Report: 1-in-4 risk driving still smashed

27 November 2018

Almost one-quarter (23%) of drinkers believed they were still over the legal limit the next morning and an alarming one-in-four (27%) of those still got behind the wheel, according to the NRMA's Still Smashed? report into drink driving.

Download: Still Smashed?

Still Smashed? includes a new survey of over 1,400 NRMA Members which also found that of drivers under the age of 25, 58 per cent who drank alcohol the night before thought they were still over the legal limit the next morning and of those, more than half (54%) drove.

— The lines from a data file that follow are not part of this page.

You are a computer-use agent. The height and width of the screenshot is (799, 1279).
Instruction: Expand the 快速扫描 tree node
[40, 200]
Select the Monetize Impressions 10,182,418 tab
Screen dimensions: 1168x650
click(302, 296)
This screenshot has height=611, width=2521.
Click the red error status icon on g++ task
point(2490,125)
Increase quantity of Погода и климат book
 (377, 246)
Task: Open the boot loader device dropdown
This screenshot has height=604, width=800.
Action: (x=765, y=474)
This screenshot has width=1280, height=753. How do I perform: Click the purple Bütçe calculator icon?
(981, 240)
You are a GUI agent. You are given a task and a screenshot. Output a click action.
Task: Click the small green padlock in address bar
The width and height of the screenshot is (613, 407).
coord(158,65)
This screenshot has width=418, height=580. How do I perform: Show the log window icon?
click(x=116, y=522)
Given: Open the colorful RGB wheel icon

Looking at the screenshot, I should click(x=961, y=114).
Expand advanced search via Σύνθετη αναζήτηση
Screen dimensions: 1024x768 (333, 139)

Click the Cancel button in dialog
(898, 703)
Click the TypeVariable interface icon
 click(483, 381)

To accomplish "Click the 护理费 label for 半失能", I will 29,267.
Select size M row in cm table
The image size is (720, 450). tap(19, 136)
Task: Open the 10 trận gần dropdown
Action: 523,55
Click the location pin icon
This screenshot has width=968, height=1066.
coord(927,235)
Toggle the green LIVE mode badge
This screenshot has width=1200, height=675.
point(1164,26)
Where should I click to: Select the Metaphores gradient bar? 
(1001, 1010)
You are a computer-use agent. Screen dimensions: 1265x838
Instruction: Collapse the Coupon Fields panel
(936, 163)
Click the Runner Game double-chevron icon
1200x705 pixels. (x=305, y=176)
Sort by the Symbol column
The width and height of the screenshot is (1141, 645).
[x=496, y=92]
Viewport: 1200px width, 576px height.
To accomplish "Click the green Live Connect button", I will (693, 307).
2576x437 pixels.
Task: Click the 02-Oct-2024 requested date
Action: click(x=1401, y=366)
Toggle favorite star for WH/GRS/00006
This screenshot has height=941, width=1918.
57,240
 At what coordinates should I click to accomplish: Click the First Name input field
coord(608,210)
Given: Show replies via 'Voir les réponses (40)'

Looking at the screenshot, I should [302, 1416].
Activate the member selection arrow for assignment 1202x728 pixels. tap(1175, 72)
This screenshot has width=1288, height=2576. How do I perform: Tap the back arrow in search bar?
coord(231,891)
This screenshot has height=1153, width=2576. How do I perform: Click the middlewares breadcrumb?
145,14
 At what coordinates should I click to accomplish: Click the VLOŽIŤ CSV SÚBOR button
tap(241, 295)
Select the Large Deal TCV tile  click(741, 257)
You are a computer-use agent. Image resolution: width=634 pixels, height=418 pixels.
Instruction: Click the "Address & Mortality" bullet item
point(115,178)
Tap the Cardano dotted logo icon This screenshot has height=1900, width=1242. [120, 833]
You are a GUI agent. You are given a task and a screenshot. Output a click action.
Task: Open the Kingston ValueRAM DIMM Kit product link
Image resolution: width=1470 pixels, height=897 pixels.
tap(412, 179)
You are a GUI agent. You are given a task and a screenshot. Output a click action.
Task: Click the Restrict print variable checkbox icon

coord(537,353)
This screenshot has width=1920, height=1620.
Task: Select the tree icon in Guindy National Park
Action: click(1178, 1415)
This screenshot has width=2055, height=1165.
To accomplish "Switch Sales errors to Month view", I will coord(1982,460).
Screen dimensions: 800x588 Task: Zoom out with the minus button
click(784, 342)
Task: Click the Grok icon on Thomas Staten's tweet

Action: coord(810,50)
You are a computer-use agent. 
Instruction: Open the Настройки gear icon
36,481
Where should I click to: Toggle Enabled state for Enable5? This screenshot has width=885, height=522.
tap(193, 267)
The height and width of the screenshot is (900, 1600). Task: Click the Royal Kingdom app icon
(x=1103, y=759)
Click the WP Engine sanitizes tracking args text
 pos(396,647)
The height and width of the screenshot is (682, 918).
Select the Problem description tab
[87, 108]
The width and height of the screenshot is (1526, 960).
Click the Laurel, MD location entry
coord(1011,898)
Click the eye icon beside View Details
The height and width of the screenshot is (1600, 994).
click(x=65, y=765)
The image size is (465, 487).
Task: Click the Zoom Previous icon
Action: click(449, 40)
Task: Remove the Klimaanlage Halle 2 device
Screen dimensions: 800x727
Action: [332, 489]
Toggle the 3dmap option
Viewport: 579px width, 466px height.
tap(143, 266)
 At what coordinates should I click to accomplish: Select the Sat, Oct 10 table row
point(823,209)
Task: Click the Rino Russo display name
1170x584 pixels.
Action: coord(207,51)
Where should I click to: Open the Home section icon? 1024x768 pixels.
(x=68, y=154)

In 2017, 55 people lost their lives on NSW roads due to an alcohol-related crash – or one-in-seven crashes where someone lost their life. From 2015-17 almost four-in-five (79%) of alcohol-related fatal crashes occurred on country roads.

The NRMA has released Still Smashed? in the midst of the Christmas party season to remind revellers of the risk of drink driving. The NRMA welcomes recent announcements of the recruitment of more police officers. The report calls for 200 dedicated Highway Patrol Officers, especially in regional NSW.

The report found that drivers were taking the risk of getting behind the wheel the next morning because:

  • They had to work or had plans the next morning and needed to drive (67%)
  • There was no other transport available (32%)
  • Organising alternative transport was too inconvenient (21%)

NRMA Road Safety Expert Dimitra Vlahomitros said when an alarming 93 per cent of drink drivers killed on our roads were men and 67 per cent were under the age of 40 it was clear more needed to be done to tackle those demographic groups most at risk.

“NRMA Members rank drink driving as their second biggest road safety fear. It’s been over 40 years since the NRMA launched the state’s first ever education campaign to tackle drink driving and there is still a lot of work to be done to save lives,” Ms Vlahomitros said.

“Last year, NSW Police conducted nearly five million breath tests, so people getting in the car with alcohol in their system over the holiday period are at great risk of getting caught – if they don’t kill themselves or others first.”

The report also calls for:

  • A trial of alco-gate technology to prevent people driving from venues over the limit
  • Ensure major regional events include alternative transport options to stop people drink driving
  • Look for innovative ways to fund public and on-demand transport in regional areas
  • Encourage businesses to voluntarily install alcohol interlocks into their fleet vehicles.